Could Janet Yellen Break the Fed’s Glass Ceiling?

by Elaine Schwartz    •    Aug 5, 2013    •    602 Views

By Lilli DeBode, guest blogger, Kent Place School alumna and freshman at Columbia University

In January, chairman of the Federal Reserve, Ben Bernanke is going to step down. The Obama administration has yet to choose his successor, but they’ve narrowed it down to three: Larry Summers, Donald L. Kohn, and Janet Yellen.

Yes, a woman is being interviewed! And not only is she in the running, but she’s considered the frontrunner!

Yellen was the head of the Council of Economic Advisors for two years, she led the San Francisco Federal Reserve Bank for six years, and she has been Bernanke’s Vice Chairman since 2010. Just to add a little more information about this incredibly qualified woman, Yellen, unlike Summers, had played no part in causing the 2008 financial crisis.

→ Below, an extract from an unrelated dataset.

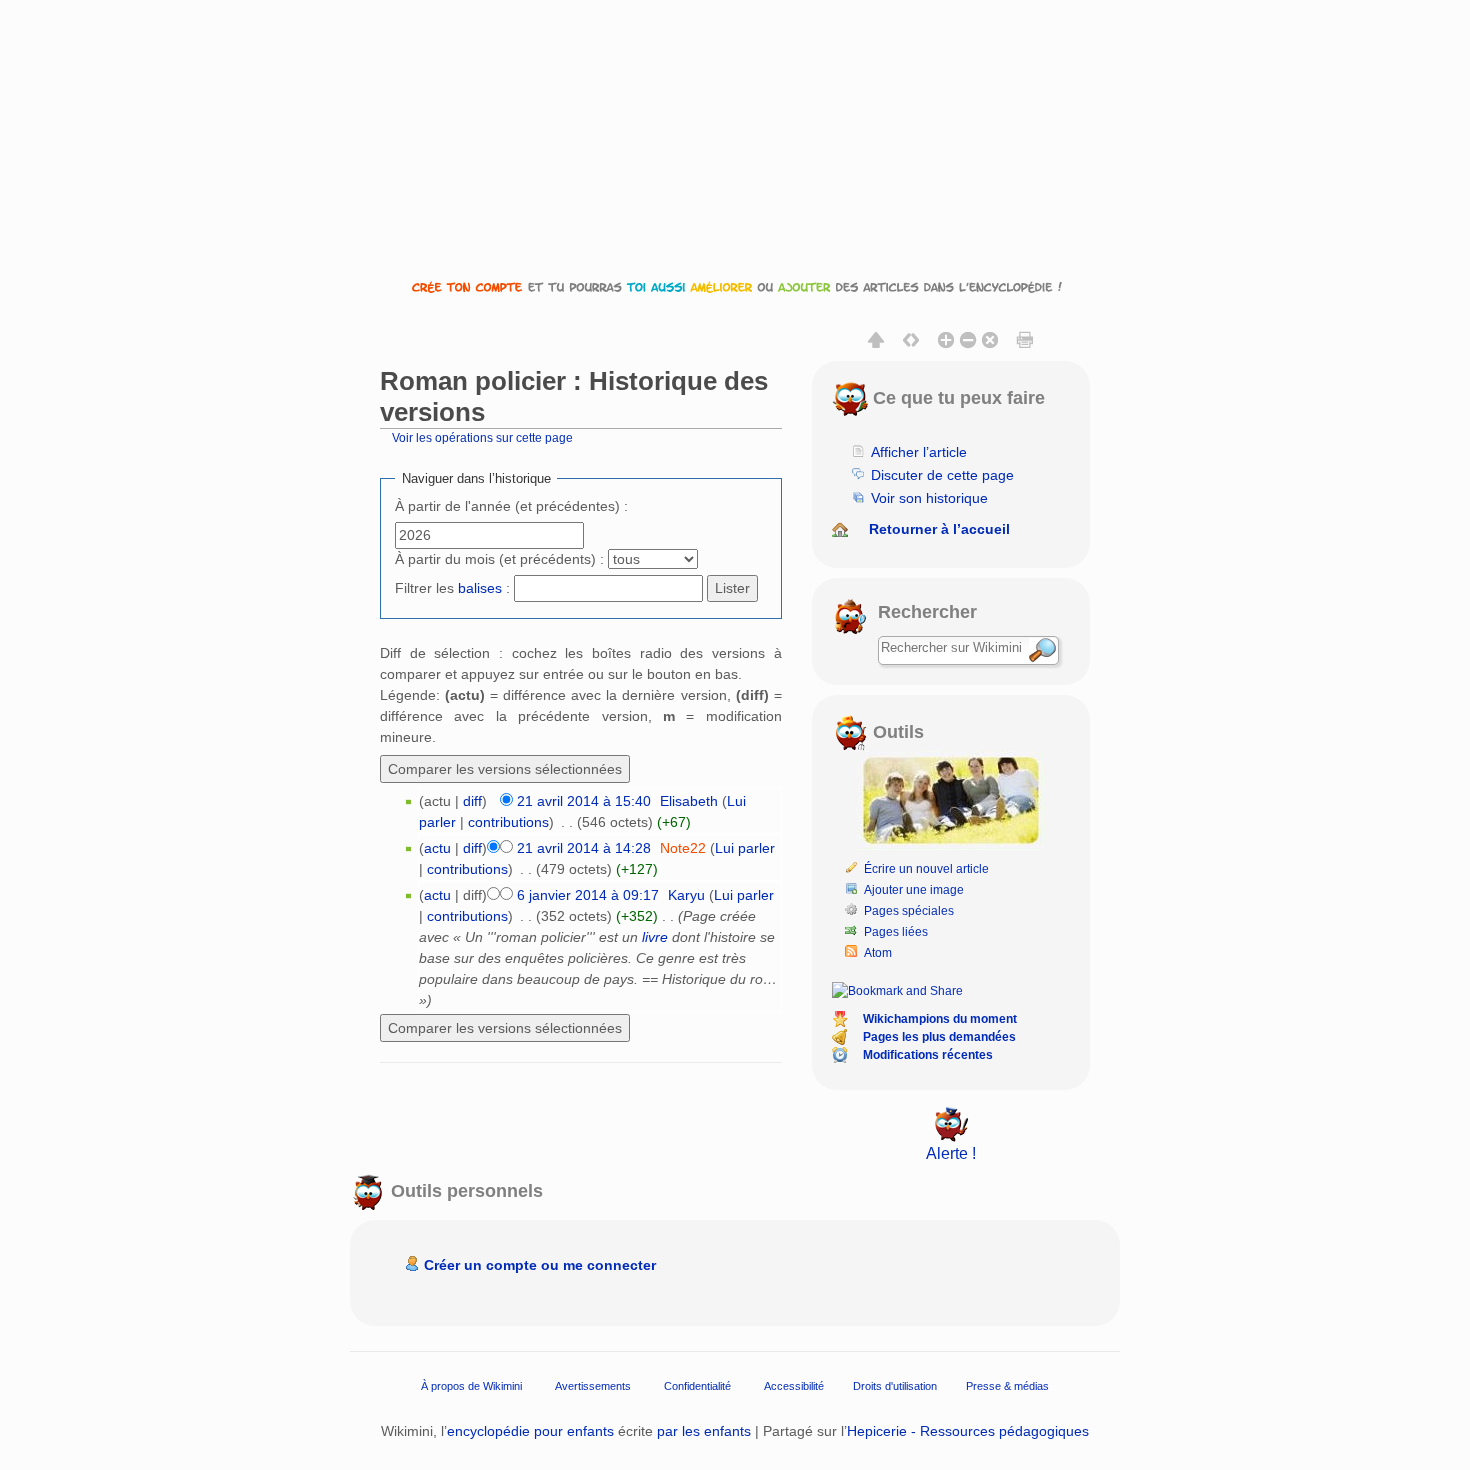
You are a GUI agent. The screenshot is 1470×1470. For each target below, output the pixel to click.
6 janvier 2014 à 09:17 (588, 895)
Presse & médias (1007, 1385)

A chairwoman of the Federal Reserve in 2014– sounds too good to be true, right? Unfortunately, yes, it probably is.

Many people are campaigning against her (for legitimate, un-sexist reasons, of course). Just kidding… they’re completely sexist.

Ezra Klein of the Washington post shares some of the concern he has stumbled across during conversations with the monetary-policy community: “She lacks “toughness.” She’s short on “gravitas.” Too “soft-spoken” or “passive.” Some mused that she is not as aggressively brilliant or intellectually probing as other candidates — though they hasten to say she’s clearly very knowledgeable about monetary policy. Others have wondered whether she could handle the inevitable fights with Congress”.

These “whisper campaigns” against her have no validity (she hasn’t had problems with her “toughness” in her previous positions), but they are starting to really stack up. Although Yellen is the logical choice, sadly it looks like Obama is probably going to go for Summers.